Our study is not without limitations. By focusing only on the restructuring of general dentistry practice, protocols aimed at restructuring the practice of dental hygienists, dental therapists, dental technicians, denturists, and dental specialties were excluded; we do recognize the recent debates around the differences in guidelines issued by different regulatory bodies, and the significant challenges that such differences may cause for those clinics in which dentists and dental hygienists and other providers work together. Future studies should include protocols that deal with the practice of allied oral health care services and the dental specialties during a pandemic. Its sole focus on Canada also excluded international protocols; although, we strongly believe that the evidence-base behind the recommendations of these protocols are indeed applicable to other countries given the universality of dental care and the impact of the COVID-19 pandemic. That is, the evidence behind a given recommendation (e.g., the use of specific masks, or the office layout) is available to better inform practitioners and researchers, regardless of where they are located.
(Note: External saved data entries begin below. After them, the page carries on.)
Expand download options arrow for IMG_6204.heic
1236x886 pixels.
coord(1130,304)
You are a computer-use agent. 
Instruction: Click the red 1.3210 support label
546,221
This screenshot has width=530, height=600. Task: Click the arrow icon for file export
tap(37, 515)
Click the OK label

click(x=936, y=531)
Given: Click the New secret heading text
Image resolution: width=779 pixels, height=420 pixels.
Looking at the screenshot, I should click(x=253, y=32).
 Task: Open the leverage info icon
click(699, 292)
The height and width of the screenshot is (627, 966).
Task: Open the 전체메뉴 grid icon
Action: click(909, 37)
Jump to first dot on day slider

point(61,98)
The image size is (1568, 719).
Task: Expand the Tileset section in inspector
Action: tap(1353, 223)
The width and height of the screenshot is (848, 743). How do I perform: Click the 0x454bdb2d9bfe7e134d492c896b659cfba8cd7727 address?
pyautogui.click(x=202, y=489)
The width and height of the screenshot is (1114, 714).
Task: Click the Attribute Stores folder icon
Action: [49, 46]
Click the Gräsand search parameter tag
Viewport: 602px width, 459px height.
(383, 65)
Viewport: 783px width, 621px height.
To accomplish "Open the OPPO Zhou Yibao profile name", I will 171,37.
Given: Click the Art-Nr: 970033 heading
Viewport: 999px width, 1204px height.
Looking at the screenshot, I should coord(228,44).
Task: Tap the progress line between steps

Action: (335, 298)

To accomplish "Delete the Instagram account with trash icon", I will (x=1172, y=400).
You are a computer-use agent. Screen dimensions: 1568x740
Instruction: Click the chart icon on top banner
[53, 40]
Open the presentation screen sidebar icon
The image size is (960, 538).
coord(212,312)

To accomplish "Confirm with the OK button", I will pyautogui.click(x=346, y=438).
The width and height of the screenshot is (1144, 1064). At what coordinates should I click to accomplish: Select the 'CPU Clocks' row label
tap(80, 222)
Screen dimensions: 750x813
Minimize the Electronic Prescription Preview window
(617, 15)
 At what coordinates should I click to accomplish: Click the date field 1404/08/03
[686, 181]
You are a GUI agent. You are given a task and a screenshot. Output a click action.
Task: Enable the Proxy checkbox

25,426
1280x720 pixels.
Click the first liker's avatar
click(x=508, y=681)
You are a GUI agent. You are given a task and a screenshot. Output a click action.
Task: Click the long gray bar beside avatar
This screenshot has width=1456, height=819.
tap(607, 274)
We did not assess protocols that were updated after the date shown in Table 1. Given the constant flow of new information around COVID-19, we may have missed protocols that contain new or more evidence-based data. Although the research team assessed each protocol using the form and met to discuss the findings, some of the information presented in Table 1 might have been misinterpreted. This is a possibility due to the contradictory information within some protocols and the ambiguous and open-for-interpretation information in others. Follow-up studies should focus on the extent to which such protocols were effective in curtailing the rate of SARS-CoV-2 infections within a population, and within the dental providers and staff themselves. Lastly, future studies should also focus on the knowledge dental health care personnel hold in understanding the implications of potential transmission of the SARS-CoV-2 virus in a dental clinic setting.